* [DATA IN THIS EXERCISE]

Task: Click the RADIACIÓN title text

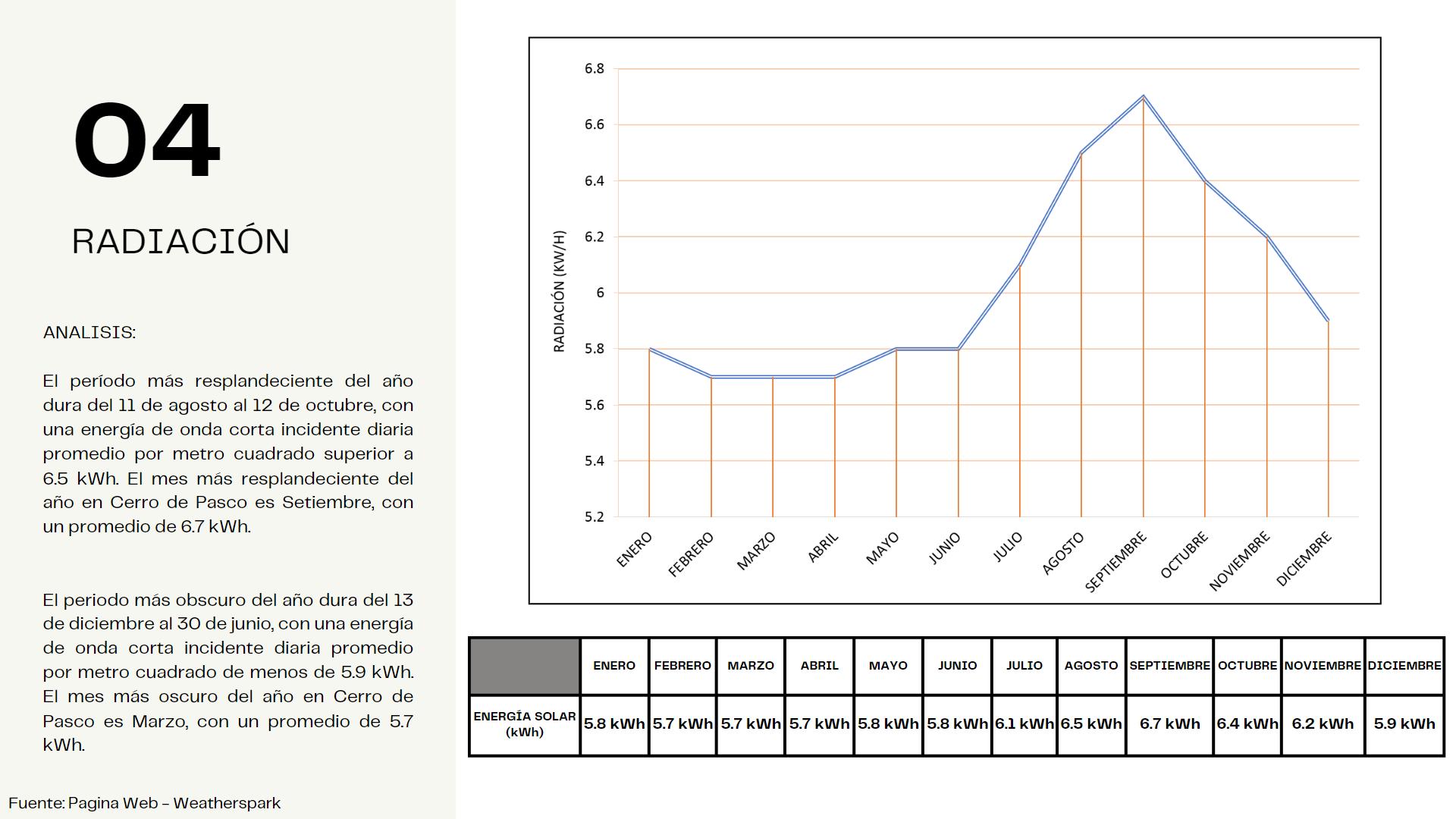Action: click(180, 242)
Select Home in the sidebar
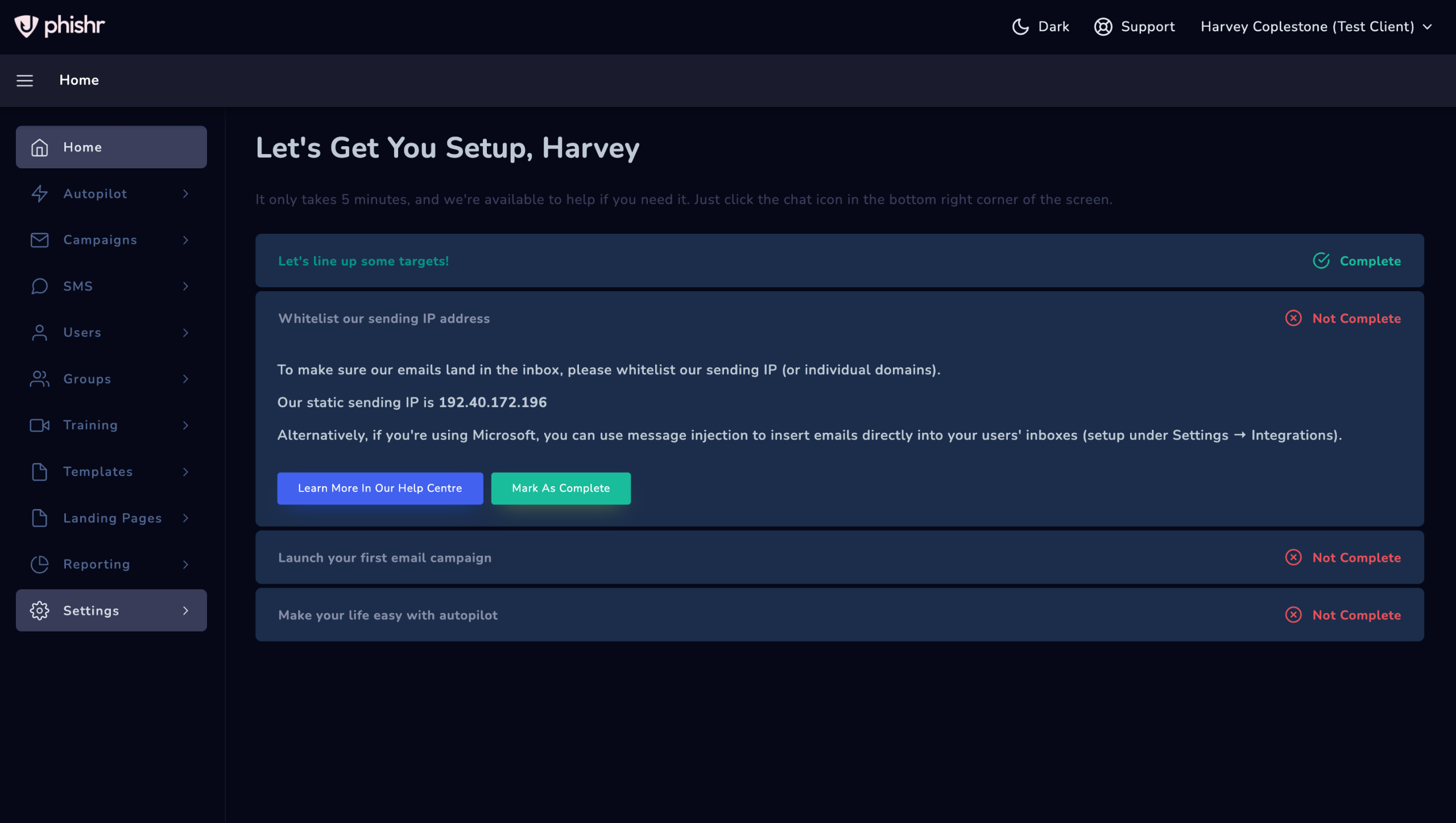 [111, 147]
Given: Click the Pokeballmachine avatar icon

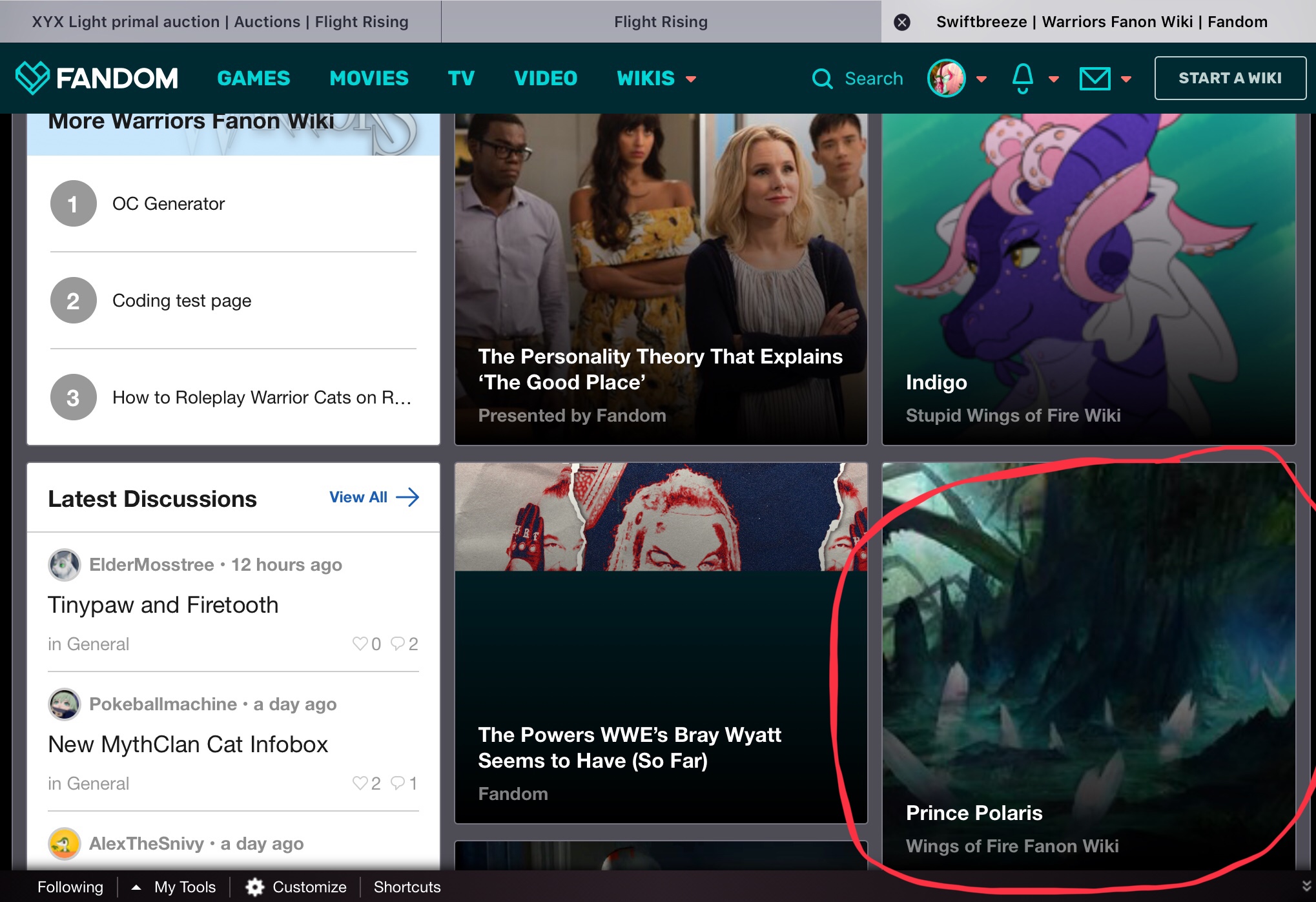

--

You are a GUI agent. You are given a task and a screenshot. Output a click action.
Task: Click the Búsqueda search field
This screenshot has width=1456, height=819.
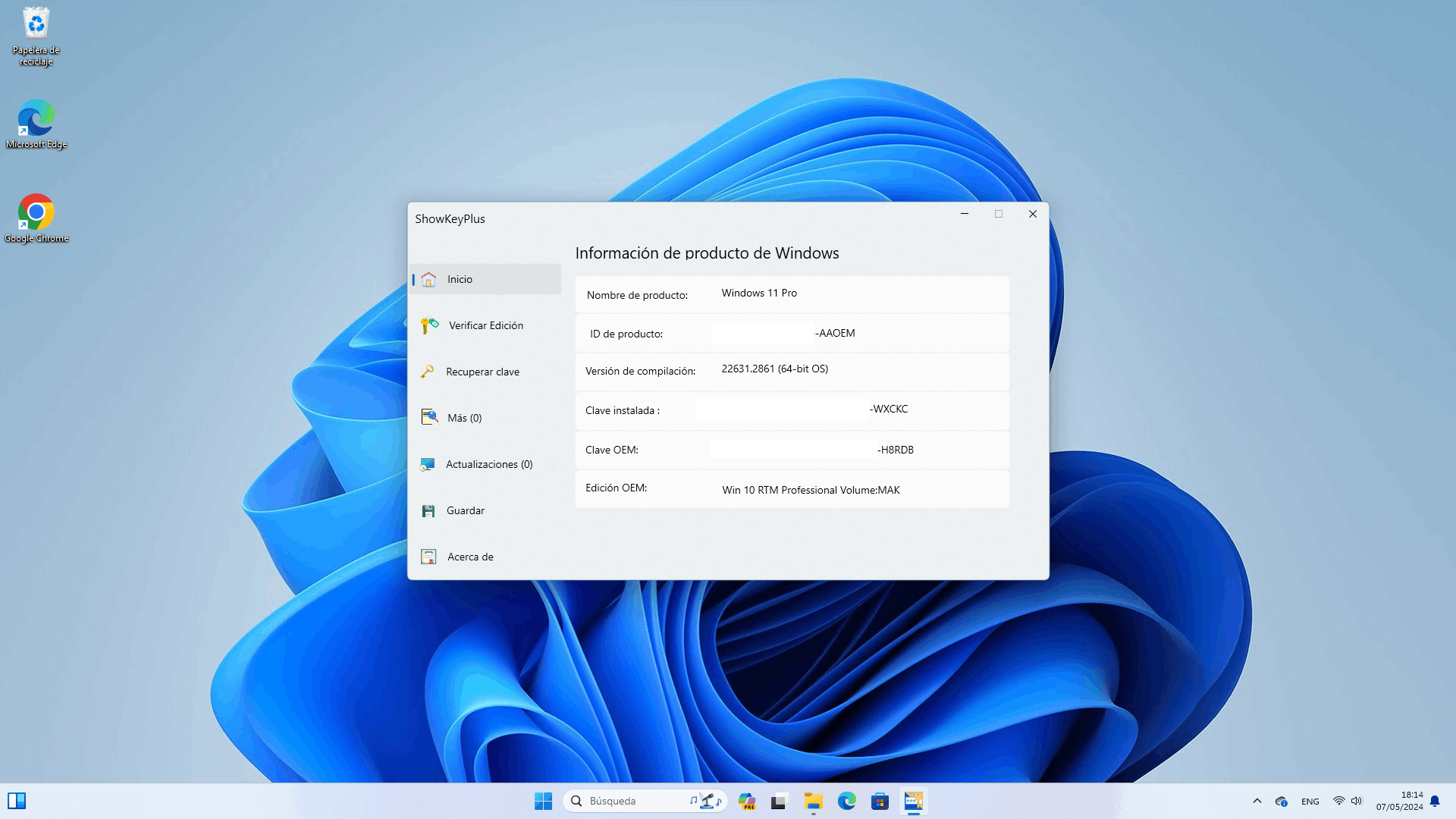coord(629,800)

--

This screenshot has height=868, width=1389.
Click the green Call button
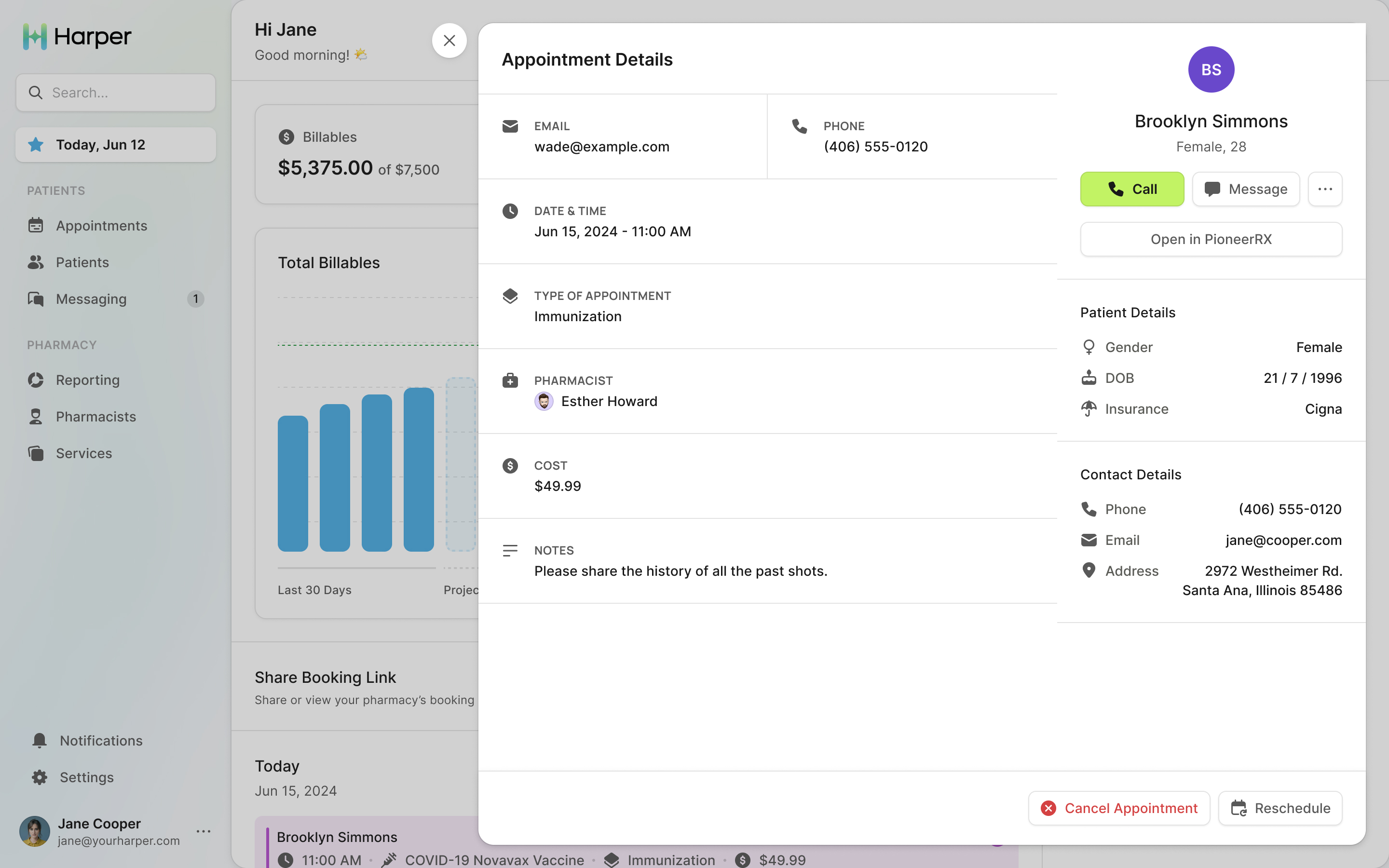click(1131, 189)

* [TASK PROMPT]
Using the entries above, repeat exactly the lines from the one with "Task: Click the RADIACIÓN title text" to the one with "Given: Click the Pokeballmachine avatar icon", both included, and leave the pictures behind.

* [ANSWER SECTION]
Task: Click the RADIACIÓN title text

Action: click(180, 242)
Select Home in the sidebar
 [111, 147]
Given: Click the Pokeballmachine avatar icon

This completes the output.